● Problem to solve
Render every item below as a JSON array of strings, with one string per line and no blank lines.

● Stored records
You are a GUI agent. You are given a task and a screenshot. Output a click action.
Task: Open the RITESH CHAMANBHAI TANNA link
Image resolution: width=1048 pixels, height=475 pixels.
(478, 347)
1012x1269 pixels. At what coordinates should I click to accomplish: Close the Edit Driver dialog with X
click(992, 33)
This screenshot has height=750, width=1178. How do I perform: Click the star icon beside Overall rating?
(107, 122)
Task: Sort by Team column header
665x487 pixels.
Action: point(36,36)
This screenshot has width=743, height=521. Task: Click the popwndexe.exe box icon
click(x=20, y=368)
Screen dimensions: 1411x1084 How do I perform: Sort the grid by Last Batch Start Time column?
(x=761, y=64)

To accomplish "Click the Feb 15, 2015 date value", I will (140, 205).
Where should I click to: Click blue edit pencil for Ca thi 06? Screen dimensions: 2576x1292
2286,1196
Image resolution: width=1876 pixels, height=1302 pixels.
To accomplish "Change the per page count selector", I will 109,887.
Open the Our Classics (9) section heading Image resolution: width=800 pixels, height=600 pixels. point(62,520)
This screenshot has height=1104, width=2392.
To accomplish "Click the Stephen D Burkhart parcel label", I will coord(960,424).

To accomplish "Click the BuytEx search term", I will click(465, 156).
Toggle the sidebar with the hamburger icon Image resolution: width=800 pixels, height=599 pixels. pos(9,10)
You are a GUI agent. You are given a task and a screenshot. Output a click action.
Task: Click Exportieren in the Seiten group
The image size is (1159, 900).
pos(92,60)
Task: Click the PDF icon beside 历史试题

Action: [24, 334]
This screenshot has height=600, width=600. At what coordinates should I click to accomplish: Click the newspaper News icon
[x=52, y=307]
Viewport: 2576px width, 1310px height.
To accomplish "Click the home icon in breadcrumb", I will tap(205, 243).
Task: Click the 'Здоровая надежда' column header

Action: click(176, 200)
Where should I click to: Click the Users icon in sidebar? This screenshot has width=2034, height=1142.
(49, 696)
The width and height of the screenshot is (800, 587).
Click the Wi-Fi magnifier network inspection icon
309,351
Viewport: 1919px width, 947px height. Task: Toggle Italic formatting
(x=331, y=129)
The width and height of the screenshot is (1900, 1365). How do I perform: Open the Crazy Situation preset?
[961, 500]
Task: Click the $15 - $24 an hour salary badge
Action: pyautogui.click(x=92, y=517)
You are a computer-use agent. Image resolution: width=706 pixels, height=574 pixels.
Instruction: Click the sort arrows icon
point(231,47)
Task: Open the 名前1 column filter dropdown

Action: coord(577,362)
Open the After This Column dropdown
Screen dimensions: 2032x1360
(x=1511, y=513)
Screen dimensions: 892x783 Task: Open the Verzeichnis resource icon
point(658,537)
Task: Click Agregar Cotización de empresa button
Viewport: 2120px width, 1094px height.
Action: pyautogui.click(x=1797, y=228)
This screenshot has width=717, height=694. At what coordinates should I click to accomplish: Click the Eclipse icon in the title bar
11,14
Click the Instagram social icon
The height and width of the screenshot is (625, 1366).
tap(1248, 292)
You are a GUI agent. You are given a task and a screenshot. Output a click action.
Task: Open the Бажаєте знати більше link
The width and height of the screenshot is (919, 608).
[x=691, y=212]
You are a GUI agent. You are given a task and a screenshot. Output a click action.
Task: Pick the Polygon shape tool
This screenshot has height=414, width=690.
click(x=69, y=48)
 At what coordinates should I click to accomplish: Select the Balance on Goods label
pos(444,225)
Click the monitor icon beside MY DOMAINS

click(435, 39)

● Answer in full
[
  "You are a GUI agent. You are given a task and a screenshot. Output a click action.",
  "Task: Open the RITESH CHAMANBHAI TANNA link",
  "Image resolution: width=1048 pixels, height=475 pixels.",
  "(478, 347)",
  "1012x1269 pixels. At what coordinates should I click to accomplish: Close the Edit Driver dialog with X",
  "click(992, 33)",
  "This screenshot has height=750, width=1178. How do I perform: Click the star icon beside Overall rating?",
  "(107, 122)",
  "Task: Sort by Team column header",
  "665x487 pixels.",
  "Action: point(36,36)",
  "This screenshot has width=743, height=521. Task: Click the popwndexe.exe box icon",
  "click(x=20, y=368)",
  "Screen dimensions: 1411x1084 How do I perform: Sort the grid by Last Batch Start Time column?",
  "(x=761, y=64)",
  "To accomplish \"Click the Feb 15, 2015 date value\", I will (140, 205).",
  "Where should I click to: Click blue edit pencil for Ca thi 06? Screen dimensions: 2576x1292",
  "2286,1196",
  "Image resolution: width=1876 pixels, height=1302 pixels.",
  "To accomplish \"Change the per page count selector\", I will 109,887.",
  "Open the Our Classics (9) section heading Image resolution: width=800 pixels, height=600 pixels. point(62,520)",
  "This screenshot has height=1104, width=2392.",
  "To accomplish \"Click the Stephen D Burkhart parcel label\", I will coord(960,424).",
  "To accomplish \"Click the BuytEx search term\", I will click(465, 156).",
  "Toggle the sidebar with the hamburger icon Image resolution: width=800 pixels, height=599 pixels. pos(9,10)",
  "You are a GUI agent. You are given a task and a screenshot. Output a click action.",
  "Task: Click Exportieren in the Seiten group",
  "The image size is (1159, 900).",
  "pos(92,60)",
  "Task: Click the PDF icon beside 历史试题",
  "Action: [24, 334]",
  "This screenshot has height=600, width=600. At what coordinates should I click to accomplish: Click the newspaper News icon",
  "[x=52, y=307]",
  "Viewport: 2576px width, 1310px height.",
  "To accomplish \"Click the home icon in breadcrumb\", I will tap(205, 243).",
  "Task: Click the 'Здоровая надежда' column header",
  "Action: click(176, 200)",
  "Where should I click to: Click the Users icon in sidebar? This screenshot has width=2034, height=1142.",
  "(49, 696)",
  "The width and height of the screenshot is (800, 587).",
  "Click the Wi-Fi magnifier network inspection icon",
  "309,351",
  "Viewport: 1919px width, 947px height. Task: Toggle Italic formatting",
  "(x=331, y=129)",
  "The width and height of the screenshot is (1900, 1365). How do I perform: Open the Crazy Situation preset?",
  "[961, 500]",
  "Task: Click the $15 - $24 an hour salary badge",
  "Action: pyautogui.click(x=92, y=517)",
  "You are a computer-use agent. Image resolution: width=706 pixels, height=574 pixels.",
  "Instruction: Click the sort arrows icon",
  "point(231,47)",
  "Task: Open the 名前1 column filter dropdown",
  "Action: coord(577,362)",
  "Open the After This Column dropdown",
  "Screen dimensions: 2032x1360",
  "(x=1511, y=513)",
  "Screen dimensions: 892x783 Task: Open the Verzeichnis resource icon",
  "point(658,537)",
  "Task: Click Agregar Cotización de empresa button",
  "Viewport: 2120px width, 1094px height.",
  "Action: pyautogui.click(x=1797, y=228)",
  "This screenshot has width=717, height=694. At what coordinates should I click to accomplish: Click the Eclipse icon in the title bar",
  "11,14",
  "Click the Instagram social icon",
  "The height and width of the screenshot is (625, 1366).",
  "tap(1248, 292)",
  "You are a GUI agent. You are given a task and a screenshot. Output a click action.",
  "Task: Open the Бажаєте знати більше link",
  "The width and height of the screenshot is (919, 608).",
  "[x=691, y=212]",
  "You are a GUI agent. You are given a task and a screenshot. Output a click action.",
  "Task: Pick the Polygon shape tool",
  "This screenshot has height=414, width=690.",
  "click(x=69, y=48)",
  " At what coordinates should I click to accomplish: Select the Balance on Goods label",
  "pos(444,225)",
  "Click the monitor icon beside MY DOMAINS",
  "click(435, 39)"
]